Aim of the exercise => The lines needed are those from the start of the records through the line holding "Task: Click Show", each copied exactly.

_ _ _ _ _ _ _

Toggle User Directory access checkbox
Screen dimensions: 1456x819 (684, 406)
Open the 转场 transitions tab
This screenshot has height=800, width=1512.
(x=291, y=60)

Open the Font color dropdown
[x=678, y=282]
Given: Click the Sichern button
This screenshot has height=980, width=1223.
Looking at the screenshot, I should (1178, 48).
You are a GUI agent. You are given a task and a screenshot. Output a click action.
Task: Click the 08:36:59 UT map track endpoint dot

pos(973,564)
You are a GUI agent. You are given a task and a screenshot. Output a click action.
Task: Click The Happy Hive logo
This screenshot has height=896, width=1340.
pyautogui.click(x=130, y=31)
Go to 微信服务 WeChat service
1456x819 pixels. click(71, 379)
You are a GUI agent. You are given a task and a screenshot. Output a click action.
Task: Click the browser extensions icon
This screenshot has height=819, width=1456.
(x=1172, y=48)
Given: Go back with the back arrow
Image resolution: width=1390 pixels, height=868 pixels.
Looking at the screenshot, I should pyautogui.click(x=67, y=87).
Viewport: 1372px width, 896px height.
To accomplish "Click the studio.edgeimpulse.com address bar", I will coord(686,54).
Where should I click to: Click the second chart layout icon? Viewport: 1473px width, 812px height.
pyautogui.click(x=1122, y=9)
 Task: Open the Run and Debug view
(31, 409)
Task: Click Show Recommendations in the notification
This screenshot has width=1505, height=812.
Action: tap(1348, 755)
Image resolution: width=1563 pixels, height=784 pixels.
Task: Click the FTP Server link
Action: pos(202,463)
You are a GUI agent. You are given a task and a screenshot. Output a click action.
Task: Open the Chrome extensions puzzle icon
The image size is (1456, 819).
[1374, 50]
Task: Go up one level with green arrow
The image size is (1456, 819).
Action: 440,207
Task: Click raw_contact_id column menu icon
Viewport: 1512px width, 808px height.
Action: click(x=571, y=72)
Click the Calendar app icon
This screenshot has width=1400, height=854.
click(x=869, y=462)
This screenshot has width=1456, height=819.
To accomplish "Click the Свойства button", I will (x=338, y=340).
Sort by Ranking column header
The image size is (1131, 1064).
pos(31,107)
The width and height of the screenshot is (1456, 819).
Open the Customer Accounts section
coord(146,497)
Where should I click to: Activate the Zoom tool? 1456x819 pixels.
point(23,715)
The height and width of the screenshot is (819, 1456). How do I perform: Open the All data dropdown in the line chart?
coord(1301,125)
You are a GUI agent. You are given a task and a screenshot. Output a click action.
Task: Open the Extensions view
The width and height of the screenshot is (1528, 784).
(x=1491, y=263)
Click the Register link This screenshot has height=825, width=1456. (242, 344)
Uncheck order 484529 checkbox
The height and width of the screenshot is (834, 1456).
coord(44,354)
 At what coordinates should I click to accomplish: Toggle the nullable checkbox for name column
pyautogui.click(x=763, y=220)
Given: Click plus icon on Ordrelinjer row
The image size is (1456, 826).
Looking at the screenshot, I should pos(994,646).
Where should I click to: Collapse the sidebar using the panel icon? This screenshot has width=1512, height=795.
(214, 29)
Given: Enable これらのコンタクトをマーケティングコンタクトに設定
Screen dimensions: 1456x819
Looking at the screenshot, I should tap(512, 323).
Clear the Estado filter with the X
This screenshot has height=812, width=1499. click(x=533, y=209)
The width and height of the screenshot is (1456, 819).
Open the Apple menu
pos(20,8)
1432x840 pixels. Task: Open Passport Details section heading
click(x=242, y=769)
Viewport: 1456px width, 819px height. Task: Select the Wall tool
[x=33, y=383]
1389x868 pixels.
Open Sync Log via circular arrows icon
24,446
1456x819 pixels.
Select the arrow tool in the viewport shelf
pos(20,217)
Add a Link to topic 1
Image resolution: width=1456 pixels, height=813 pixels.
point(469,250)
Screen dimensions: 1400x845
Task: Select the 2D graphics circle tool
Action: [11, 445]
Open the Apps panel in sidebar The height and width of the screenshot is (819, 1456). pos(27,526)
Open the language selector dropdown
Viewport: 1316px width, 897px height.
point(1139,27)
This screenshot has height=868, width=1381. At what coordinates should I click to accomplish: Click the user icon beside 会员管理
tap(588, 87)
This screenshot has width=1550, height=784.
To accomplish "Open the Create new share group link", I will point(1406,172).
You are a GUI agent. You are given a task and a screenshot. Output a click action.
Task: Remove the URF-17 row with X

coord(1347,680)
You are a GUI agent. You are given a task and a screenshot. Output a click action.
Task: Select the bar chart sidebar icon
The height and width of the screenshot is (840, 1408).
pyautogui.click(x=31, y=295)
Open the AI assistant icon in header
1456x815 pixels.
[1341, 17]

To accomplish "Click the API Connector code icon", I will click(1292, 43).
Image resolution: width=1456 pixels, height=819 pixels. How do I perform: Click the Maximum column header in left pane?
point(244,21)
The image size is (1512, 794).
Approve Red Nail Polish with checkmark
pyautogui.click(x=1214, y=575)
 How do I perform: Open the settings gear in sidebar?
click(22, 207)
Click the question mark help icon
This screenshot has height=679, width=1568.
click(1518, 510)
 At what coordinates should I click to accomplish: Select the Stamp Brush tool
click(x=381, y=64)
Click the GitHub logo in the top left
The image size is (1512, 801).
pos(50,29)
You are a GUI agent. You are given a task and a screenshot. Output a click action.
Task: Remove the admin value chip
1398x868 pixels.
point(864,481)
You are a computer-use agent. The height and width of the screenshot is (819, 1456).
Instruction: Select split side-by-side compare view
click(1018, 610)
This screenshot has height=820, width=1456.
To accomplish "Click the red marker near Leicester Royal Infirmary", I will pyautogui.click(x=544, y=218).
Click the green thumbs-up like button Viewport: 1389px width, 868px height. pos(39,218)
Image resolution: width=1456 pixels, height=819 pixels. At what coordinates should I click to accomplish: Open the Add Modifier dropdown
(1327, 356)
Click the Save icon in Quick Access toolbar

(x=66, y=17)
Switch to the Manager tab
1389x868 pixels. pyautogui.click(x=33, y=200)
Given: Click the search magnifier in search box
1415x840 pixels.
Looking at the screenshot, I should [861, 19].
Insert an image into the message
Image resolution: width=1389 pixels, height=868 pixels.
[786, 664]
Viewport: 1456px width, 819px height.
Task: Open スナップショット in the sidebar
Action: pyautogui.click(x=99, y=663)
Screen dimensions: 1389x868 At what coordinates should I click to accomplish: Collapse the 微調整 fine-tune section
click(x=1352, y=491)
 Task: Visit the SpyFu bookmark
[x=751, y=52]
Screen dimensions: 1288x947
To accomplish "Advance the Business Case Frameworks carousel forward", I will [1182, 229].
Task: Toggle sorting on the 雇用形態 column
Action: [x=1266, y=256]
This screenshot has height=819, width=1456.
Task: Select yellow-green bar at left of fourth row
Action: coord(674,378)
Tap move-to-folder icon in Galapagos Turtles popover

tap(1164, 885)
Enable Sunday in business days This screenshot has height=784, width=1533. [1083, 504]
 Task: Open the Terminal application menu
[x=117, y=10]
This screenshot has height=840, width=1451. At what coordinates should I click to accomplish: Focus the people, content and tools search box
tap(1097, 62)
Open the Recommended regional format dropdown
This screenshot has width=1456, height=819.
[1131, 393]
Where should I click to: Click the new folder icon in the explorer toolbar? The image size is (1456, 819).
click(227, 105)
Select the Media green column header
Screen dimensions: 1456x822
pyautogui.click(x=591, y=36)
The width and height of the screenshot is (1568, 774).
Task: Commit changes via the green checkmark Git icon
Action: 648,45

_ _ _ _ _ _ _

Written answer =>
Toggle User Directory access checkbox
Screen dimensions: 1456x819 (684, 406)
Open the 转场 transitions tab
This screenshot has height=800, width=1512.
(x=291, y=60)

Open the Font color dropdown
[x=678, y=282]
Given: Click the Sichern button
This screenshot has height=980, width=1223.
Looking at the screenshot, I should (1178, 48).
You are a GUI agent. You are given a task and a screenshot. Output a click action.
Task: Click the 08:36:59 UT map track endpoint dot

pos(973,564)
You are a GUI agent. You are given a task and a screenshot. Output a click action.
Task: Click The Happy Hive logo
This screenshot has height=896, width=1340.
pyautogui.click(x=130, y=31)
Go to 微信服务 WeChat service
1456x819 pixels. click(71, 379)
You are a GUI agent. You are given a task and a screenshot. Output a click action.
Task: Click the browser extensions icon
This screenshot has height=819, width=1456.
(x=1172, y=48)
Given: Go back with the back arrow
Image resolution: width=1390 pixels, height=868 pixels.
Looking at the screenshot, I should pyautogui.click(x=67, y=87).
Viewport: 1372px width, 896px height.
To accomplish "Click the studio.edgeimpulse.com address bar", I will coord(686,54).
Where should I click to: Click the second chart layout icon? Viewport: 1473px width, 812px height.
pyautogui.click(x=1122, y=9)
 Task: Open the Run and Debug view
(31, 409)
Task: Click Show Recommendations in the notification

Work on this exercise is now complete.